Judy Martin-Mitchell, a vice president at First Chicago, said CASE delivers significant" productivity gains if the user understands its limitations.
"It's certainly not a silver bullet," Ms. Mitchell said. "It's a very difficult way to do systems work. It takes a real commitment to make it work."
First Chicago, which began experimenting with CASE in 1988, is using a version produced by Dallas-based Texas Instruments Inc.
Wachovia purchased its CASE technology from Knowledgeware Inc. of Atlanta and Bachman Information Systems Inc. of Burlington, Mass.
The main advantage of the CASE approach is that it generates unusually error-free code.
Once that code is produced, there is less need for subsequent debugging, which is the bane of most other software development techniques.
However, the use of a different design method requires extensive retraining of programmers, and much more time must be devoted to the initial design work.
"It's not a quick fix," Mr. Leonard said. "We understood it to be a long-term cultural change in the way you develop and manage systems. CASE requires training and cultural change with your systems developers. It has to be installed over time as you create more of your base software under this umbrella."
Wachovia is using CASE technology both to design new systems and maintain old ones. What Wachovia terms the "full CASE workbench" covers a product's total life span, from planning to production to later modification.
Cecil O. Smith Jr., head of Wachovia's Information Services unit, estimates that building a system from the ground up using CASE produces a 25% productivity gain, though he can't prove that empirically. The real payback, he said, occurs over the entire life cycle of a product, which can be 10 years or more.
Wachovia is using the CASE workbench in a major joint development effort with New York-based Financial Technologies International Inc. to enhance its trust system.
An in-house CASE effort will develop a new system for supporting charitable tax-trust funds.
"Developer's workbench" is what Wachovia calls the process of using CASE tools to maintain existing software.
Mr.

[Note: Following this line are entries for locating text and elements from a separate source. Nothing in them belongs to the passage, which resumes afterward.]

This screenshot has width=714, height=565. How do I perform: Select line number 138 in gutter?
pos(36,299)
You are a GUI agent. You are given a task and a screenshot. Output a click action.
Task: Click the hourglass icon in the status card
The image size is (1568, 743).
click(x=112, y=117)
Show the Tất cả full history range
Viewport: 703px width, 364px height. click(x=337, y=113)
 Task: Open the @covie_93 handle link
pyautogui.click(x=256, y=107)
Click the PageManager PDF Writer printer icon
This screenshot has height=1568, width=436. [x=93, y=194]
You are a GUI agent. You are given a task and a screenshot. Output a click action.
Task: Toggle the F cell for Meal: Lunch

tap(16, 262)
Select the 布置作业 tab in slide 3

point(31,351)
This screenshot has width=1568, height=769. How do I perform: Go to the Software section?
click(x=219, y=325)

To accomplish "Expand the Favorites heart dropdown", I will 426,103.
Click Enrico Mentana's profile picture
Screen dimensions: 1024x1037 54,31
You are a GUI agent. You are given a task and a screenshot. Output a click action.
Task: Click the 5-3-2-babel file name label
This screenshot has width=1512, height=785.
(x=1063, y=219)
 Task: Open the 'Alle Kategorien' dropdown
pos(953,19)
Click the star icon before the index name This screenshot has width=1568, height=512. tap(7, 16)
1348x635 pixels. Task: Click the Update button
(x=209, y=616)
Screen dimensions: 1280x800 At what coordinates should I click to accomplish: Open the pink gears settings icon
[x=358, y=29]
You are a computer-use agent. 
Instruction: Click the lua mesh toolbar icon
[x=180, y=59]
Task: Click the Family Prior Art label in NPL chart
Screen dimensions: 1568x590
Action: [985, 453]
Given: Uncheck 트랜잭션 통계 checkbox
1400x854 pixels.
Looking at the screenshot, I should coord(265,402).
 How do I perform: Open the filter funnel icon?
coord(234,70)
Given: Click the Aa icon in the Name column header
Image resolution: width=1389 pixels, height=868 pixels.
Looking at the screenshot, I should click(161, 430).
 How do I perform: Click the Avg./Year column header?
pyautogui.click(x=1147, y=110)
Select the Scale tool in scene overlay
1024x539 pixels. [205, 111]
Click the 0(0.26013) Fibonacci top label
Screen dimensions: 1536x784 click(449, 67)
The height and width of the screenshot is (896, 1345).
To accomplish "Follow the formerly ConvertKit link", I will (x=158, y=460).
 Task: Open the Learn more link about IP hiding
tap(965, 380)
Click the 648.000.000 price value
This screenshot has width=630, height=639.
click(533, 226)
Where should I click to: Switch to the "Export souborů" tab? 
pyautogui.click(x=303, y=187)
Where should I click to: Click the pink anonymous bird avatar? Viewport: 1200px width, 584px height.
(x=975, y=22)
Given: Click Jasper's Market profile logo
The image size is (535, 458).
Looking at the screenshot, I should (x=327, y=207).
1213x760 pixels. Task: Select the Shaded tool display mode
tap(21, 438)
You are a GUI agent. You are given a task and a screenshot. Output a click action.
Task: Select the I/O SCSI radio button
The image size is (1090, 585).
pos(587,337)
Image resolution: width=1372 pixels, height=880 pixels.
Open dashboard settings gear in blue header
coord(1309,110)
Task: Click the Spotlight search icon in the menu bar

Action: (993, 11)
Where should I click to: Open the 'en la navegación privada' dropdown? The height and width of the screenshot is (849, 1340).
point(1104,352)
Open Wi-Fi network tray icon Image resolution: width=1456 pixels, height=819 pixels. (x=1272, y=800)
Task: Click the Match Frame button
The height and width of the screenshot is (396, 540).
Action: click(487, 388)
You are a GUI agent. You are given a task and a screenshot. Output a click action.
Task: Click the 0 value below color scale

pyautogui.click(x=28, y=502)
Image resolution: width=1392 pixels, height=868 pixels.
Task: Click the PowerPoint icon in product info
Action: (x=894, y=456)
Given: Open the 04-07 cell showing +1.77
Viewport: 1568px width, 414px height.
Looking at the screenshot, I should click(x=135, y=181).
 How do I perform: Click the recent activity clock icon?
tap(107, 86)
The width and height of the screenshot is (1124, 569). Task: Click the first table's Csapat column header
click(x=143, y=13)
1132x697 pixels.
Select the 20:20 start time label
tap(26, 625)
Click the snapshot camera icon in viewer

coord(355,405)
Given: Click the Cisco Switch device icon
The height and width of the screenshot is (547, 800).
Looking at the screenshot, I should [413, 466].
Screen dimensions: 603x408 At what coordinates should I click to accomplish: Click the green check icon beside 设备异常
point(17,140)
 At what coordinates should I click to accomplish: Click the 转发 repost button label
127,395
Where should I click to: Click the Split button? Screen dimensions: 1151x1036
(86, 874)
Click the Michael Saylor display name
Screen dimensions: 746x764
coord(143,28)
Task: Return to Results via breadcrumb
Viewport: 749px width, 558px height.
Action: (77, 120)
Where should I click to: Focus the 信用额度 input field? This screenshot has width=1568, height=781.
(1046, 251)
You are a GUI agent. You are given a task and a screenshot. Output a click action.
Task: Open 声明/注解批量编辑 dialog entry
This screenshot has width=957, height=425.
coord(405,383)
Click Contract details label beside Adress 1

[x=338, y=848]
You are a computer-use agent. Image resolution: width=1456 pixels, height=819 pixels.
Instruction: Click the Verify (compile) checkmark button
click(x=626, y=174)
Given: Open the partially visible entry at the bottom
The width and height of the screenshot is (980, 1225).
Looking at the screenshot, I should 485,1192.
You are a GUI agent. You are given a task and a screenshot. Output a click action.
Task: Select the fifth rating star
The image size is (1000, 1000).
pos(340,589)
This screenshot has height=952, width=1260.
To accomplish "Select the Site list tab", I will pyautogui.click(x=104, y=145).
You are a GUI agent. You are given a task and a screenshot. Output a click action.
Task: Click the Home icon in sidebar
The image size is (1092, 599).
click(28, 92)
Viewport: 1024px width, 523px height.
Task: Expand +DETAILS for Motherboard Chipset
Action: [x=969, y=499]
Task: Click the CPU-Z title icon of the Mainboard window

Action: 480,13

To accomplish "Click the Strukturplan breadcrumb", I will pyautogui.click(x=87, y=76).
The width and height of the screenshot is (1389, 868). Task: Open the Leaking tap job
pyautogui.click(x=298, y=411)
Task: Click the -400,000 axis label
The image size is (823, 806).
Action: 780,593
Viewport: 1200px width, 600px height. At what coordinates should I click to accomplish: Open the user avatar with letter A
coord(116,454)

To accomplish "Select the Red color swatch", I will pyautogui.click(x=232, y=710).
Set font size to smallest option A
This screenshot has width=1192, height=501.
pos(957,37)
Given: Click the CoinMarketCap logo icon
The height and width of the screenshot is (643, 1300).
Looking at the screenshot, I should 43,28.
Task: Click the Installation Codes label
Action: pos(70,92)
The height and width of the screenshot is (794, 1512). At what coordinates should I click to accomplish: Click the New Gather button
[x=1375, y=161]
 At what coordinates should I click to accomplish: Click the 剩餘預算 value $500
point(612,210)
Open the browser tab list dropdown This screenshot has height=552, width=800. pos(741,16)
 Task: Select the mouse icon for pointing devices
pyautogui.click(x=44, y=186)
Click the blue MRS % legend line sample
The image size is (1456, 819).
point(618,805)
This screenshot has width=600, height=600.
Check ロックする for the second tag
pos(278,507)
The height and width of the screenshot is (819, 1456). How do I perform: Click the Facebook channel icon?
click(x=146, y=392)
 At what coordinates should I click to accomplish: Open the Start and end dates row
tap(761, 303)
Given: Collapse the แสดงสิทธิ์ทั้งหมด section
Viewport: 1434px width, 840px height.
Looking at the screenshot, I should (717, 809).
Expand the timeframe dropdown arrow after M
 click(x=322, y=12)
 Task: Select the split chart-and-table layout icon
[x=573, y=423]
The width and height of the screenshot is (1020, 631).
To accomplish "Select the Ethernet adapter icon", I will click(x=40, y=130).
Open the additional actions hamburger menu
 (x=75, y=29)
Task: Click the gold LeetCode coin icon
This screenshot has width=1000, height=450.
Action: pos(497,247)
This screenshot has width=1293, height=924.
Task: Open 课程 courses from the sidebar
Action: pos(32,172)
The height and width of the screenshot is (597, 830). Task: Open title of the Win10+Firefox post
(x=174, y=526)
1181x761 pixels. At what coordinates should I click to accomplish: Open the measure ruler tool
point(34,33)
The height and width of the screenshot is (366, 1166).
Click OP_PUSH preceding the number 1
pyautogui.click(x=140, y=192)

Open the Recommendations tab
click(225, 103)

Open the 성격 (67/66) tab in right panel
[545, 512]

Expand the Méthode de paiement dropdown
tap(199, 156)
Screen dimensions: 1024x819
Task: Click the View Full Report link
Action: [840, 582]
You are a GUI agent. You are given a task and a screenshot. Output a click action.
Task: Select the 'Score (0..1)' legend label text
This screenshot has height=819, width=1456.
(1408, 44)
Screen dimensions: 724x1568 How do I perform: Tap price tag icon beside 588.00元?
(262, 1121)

Smith calculates that this use of CASE, which is actually the most common in the banking industry, produces a lesser productivity boost of 10% to 15%.
Wachovia believes CASE will do more than just make life easier for its applications programmers.
Ultimately, the technology is supposed to enhance the level of service offered by bankers.
"Hopefully, they'll see an ability on Wachovia's part to produce new products more easily and quickly, and have a more competitive product line at lower cost," Mr. Leonard said.
"The quality of our software is the bedrock upon which our product line is built," he said. "Our ability to develop cost-effective, reliable, flexible software will, over the long haul, define our ability to compete in this marketplace. We think CASE is one of the tools that we'll have to use to do that."